Pete Anevski: I’ll do the second part of the question first. It’s a weird echo. I’ll do the second part of the question first. So relative to bridging the new client ads versus the expected clients for next year, what we’ve seen this year is much more normal than we’ve seen in prior years, if you exclude last year. New client starts during the year are small clients not having any meaningful contribution to incremental revenue relative to existing clients, but in terms of client counts, do start earlier and this year was no different. So if you just take the existing clients that we just reported that we’re live with and take the 85 and subtract the delta in the math of what we are saying for next year, that’s roughly how many new clients with a small amount of lives each have already launched this year.
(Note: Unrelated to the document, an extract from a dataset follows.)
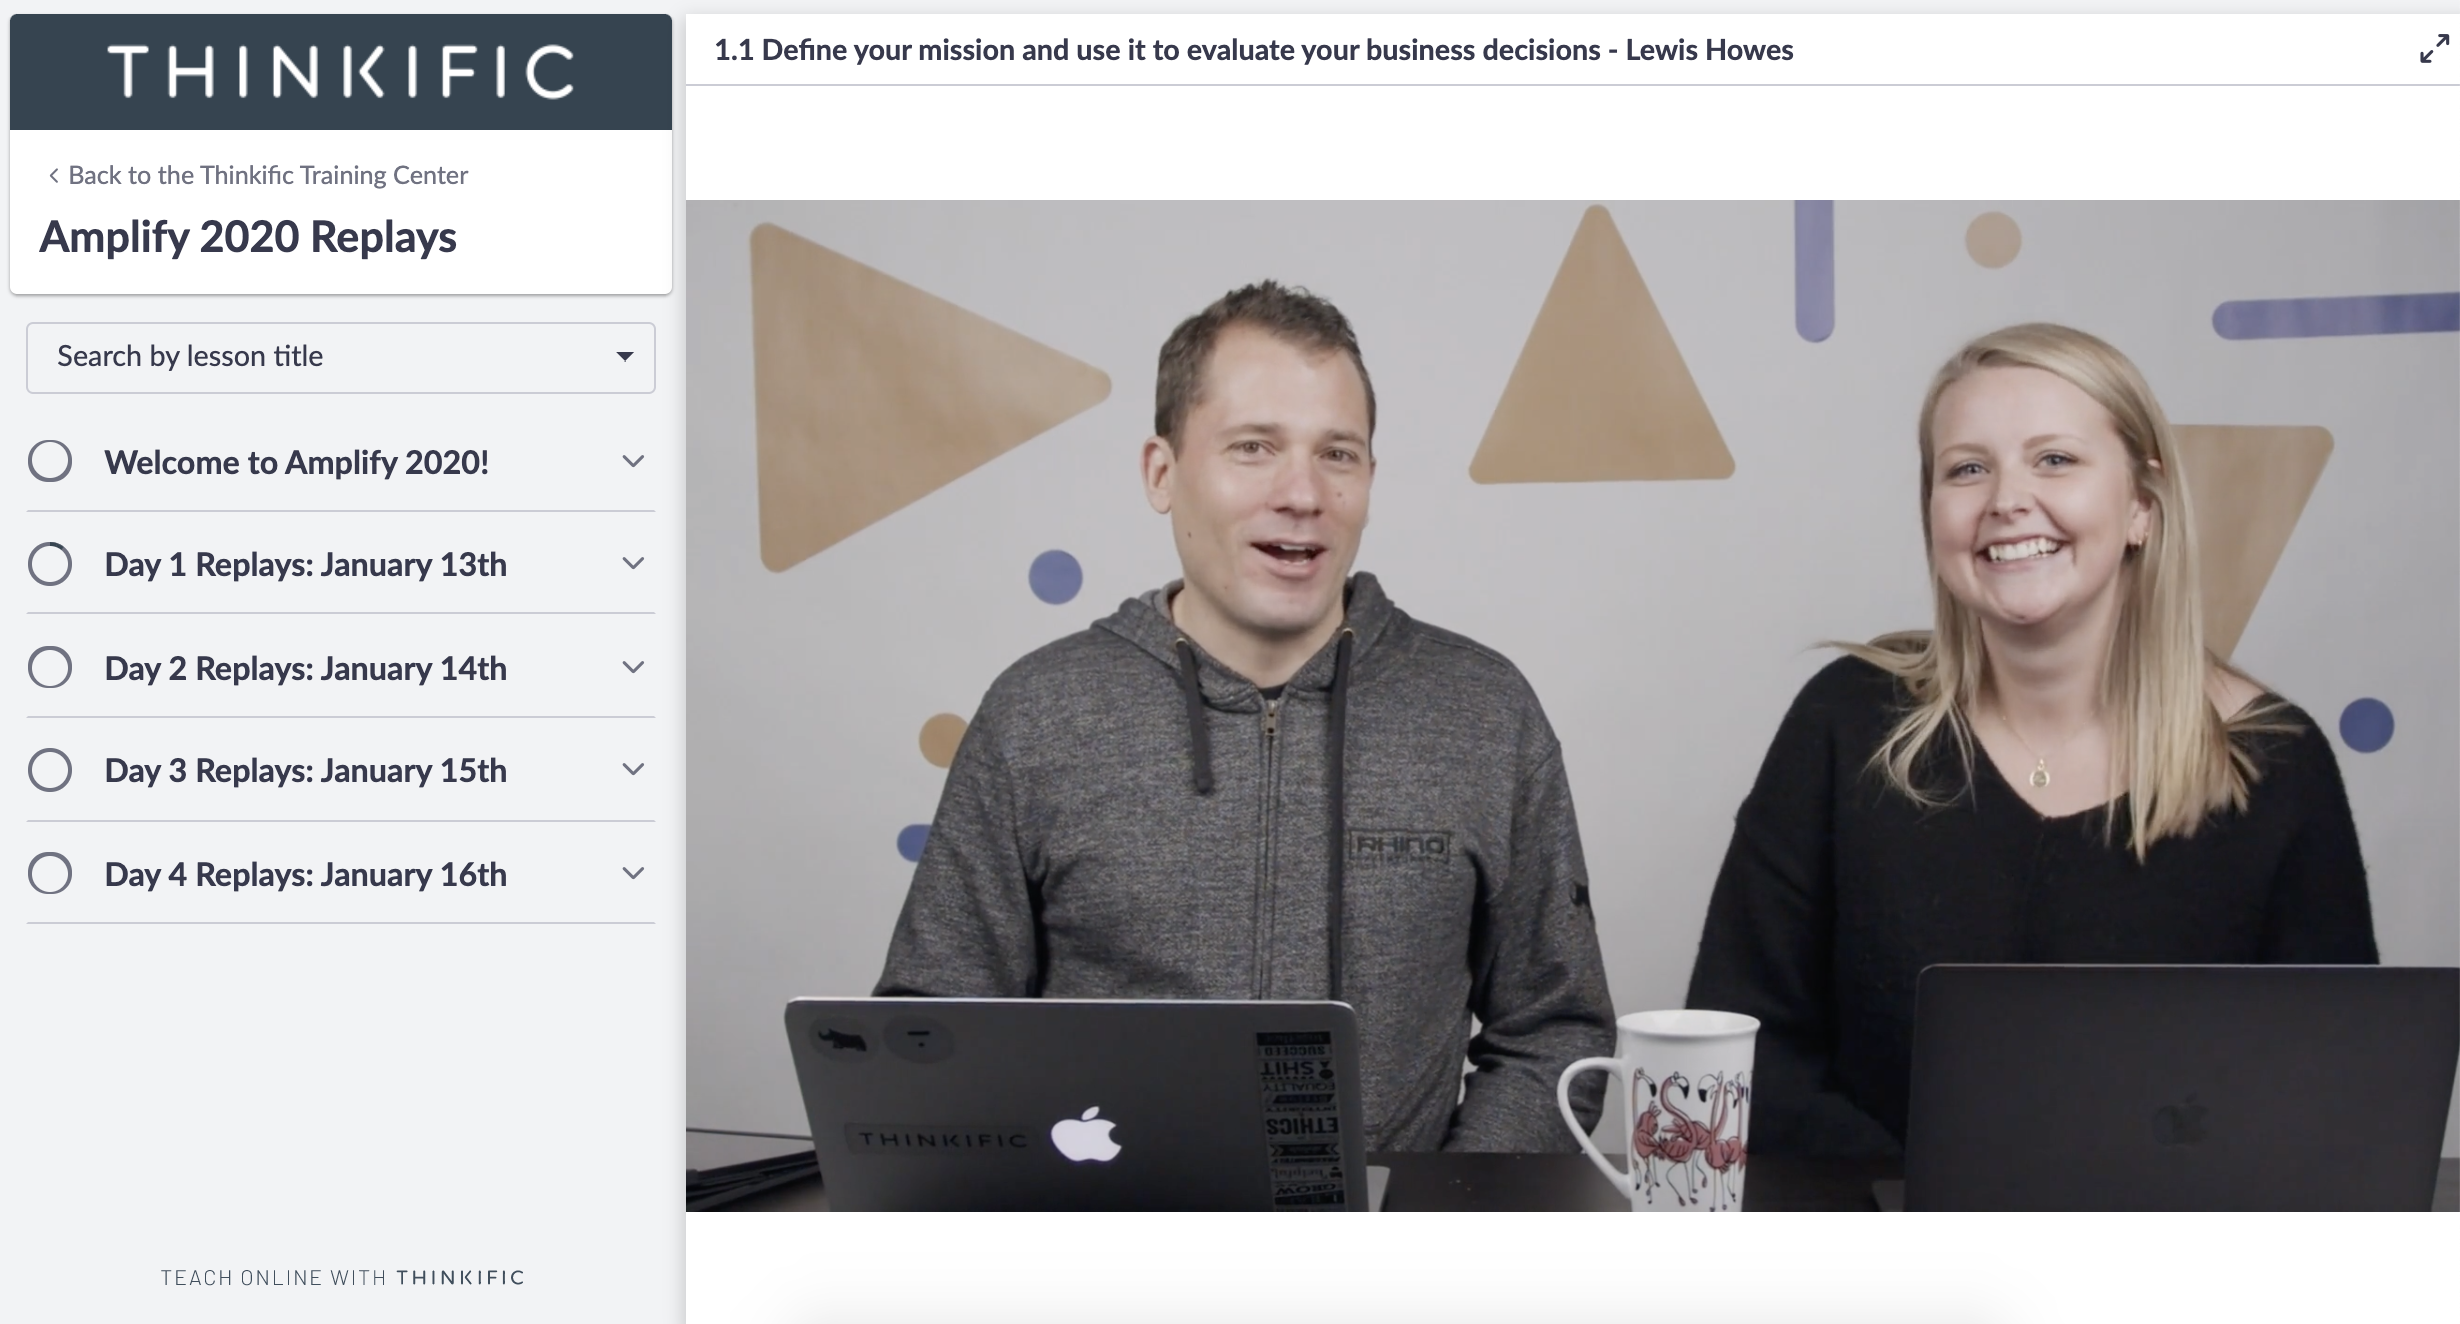This screenshot has width=2460, height=1324.
Task: Click the search by lesson title dropdown icon
Action: [626, 355]
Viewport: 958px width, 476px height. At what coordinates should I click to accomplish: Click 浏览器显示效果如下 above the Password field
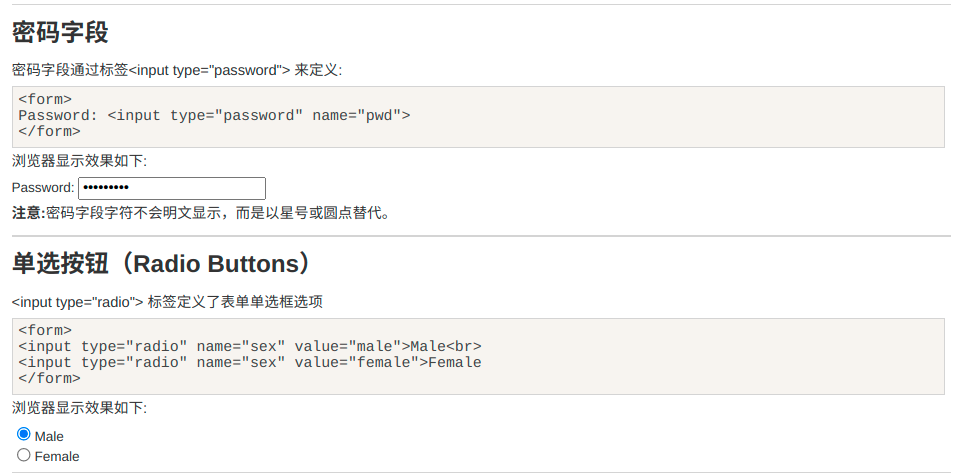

As it relates to the average per client, we sort of say this every year in our sales years, it’s not a perfect science relative to who you add in which year and whether they’re bigger or smaller, we try and win all of them and the averages sort of play out. I think the more relevant point for us in terms of where we’re at relative to our addressable market is that there is plenty of opportunity relative to large and small clients that we can still go after and will and so the averages will play out whether they bounce around plus or minus a thousand as you point out in a given year, we sort of don’t focus on that as much, we focus on winning as many as we can.
Sarah James: Great and second question here is on your partnerships. It’s really exciting to see the announcements ramp up this quarter. How should we think about the pipeline potential for future partnership and how do you think about that materiality to your revenue growth?
Pete Anevski: Yes, I mean partners play a significant role in both pipeline activity as well as obviously closed and committed clients and business and we would expect that trend to continue. We’re excited about the partnerships that we added this year. It’s early in sort of the first year so we would expect those partnerships to continue to evolve and continue to increase in their impact and then, the new partnerships around FIFTIA [Ph] Health and the opportunity to partner with, our first, large regional health plan and importantly collaborating with them to offer the Progyny solution to clients of all sizes relative to the prior question. We’re excited about that. We sort of don’t go into detail on partner by partner of what that impact will be, but we’re pleased with the ads of these new partnerships, especially since, especially on the health plan side, we really just started, recently focusing in that area.
Sarah James: Great, thank you.
Operator: Thank you. Your next question is coming from Richard Close from Canaccord. Your line is live.
Richard Close: Yes, thanks for the questions and congratulations. Pete, I was just wondering if you could talk a little bit about the not now and your thoughts about that. I mean, I know you talked about benefit changes and GLP-1s and just curious in terms of how much of a change that was this year during the selling season and thought process as these not nows go into the pipeline and opportunity to convert them next year.